Lo único que le agradezco a la medicina es poder automedicarme. No tener que ir de consultorio en consultorio, pidiendo quintas y sextas opiniones, sustentando mi hipocondría en la primera página de Google, me ha ahorrado tiempo.

Dos años después de terminar el rural, aún pensaba que algún día haría algo que disfrutara. Y procrastinando. Tenía mucho ahorrado. Sabía que iba a necesitar plata para no tener que volver a la medicina, como una adolescente que se independiza y, tras probar suerte, vuelve a su casa con la mirada baja a pedirles dinero a los papás porque se cansó de decidir entre un almuerzo y un pasaje.
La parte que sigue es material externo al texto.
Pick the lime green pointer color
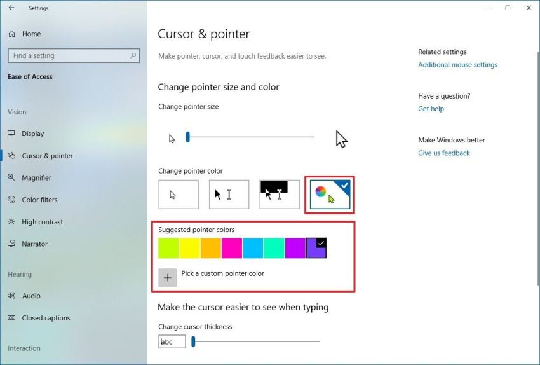The width and height of the screenshot is (540, 365). pyautogui.click(x=168, y=248)
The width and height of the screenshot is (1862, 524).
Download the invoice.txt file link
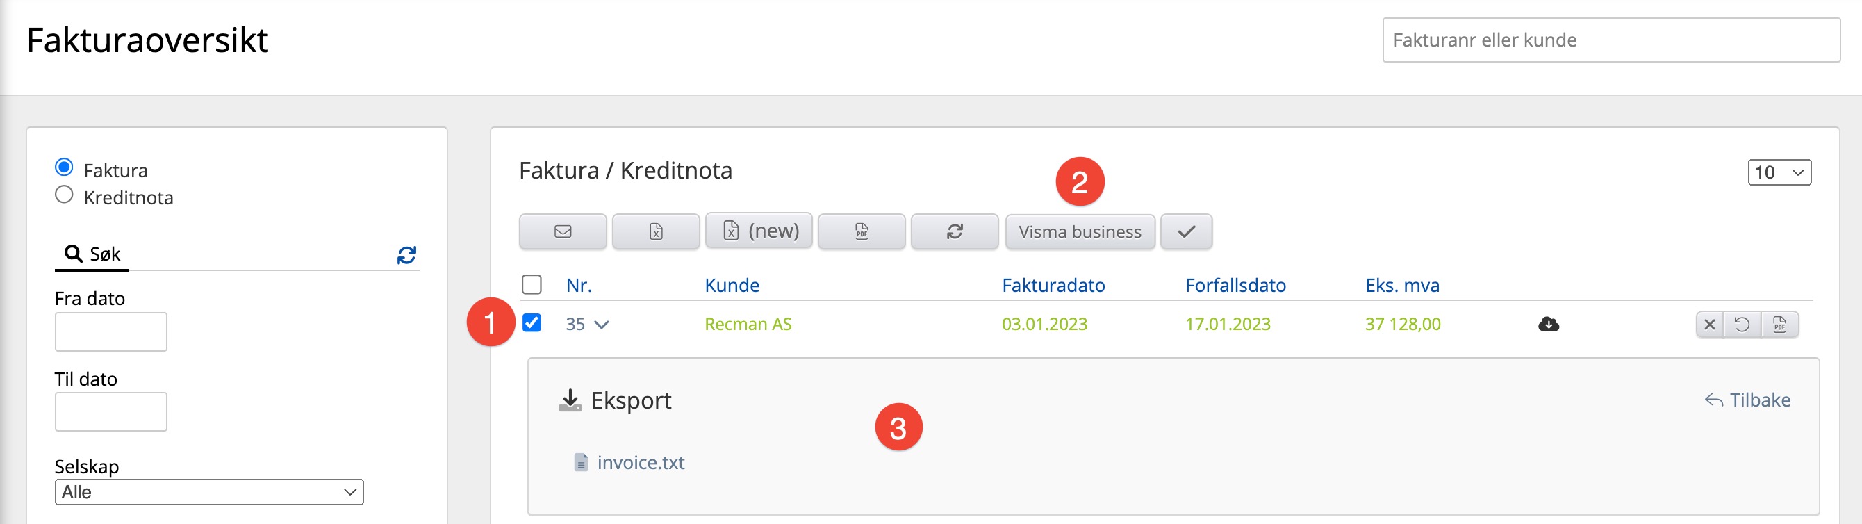pos(640,463)
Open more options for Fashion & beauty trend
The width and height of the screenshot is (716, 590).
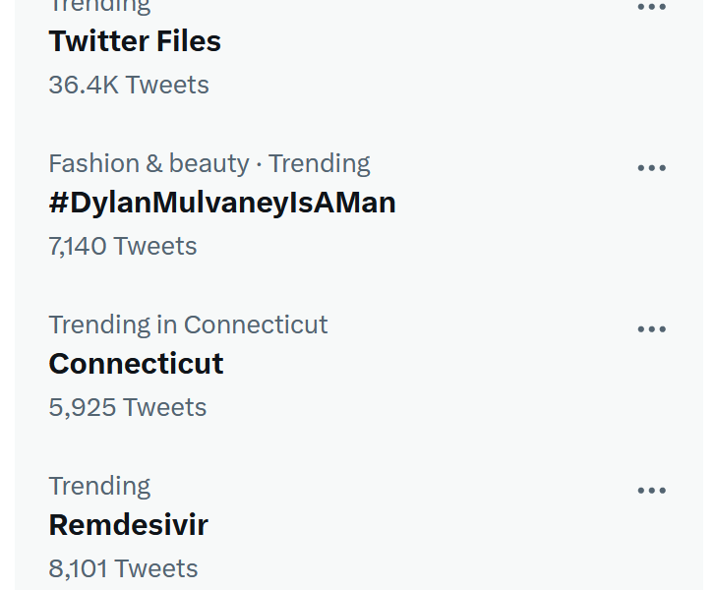point(651,168)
Finalmente me harté. Una paciente llegó nueve minutos tarde y no la atendí. Me insultó, su novio, desafiante, me dijo que trabajaba en la Secretaría de Salud de Antioquia. Le respondí, “súper bueno”. Después de veinte minutos de insultos (“esta medicucha”, “esta cosa”, “uno se está muriendo y no les importa”...) durante los cuales me limité a escribir textualmente lo que me decían, llamé al vigilante para que los sacara. Ellos llegan tarde y los médicos desalmados no los esperamos, pero si uno se atrasa, a los pacientes les toca esperar. Y si atiendo al que llega tarde, el siguiente se molesta porque llegó temprano y me demoré en llamarlo. Así ad infinitum. Y con ese argumento que ya me sabe a mierda, los “dueños” de la salud en Colombia nos tienen enfrentados a médicos y pacientes, mientras se enriquecen con cada barrera que se inventan para limitar los gastos.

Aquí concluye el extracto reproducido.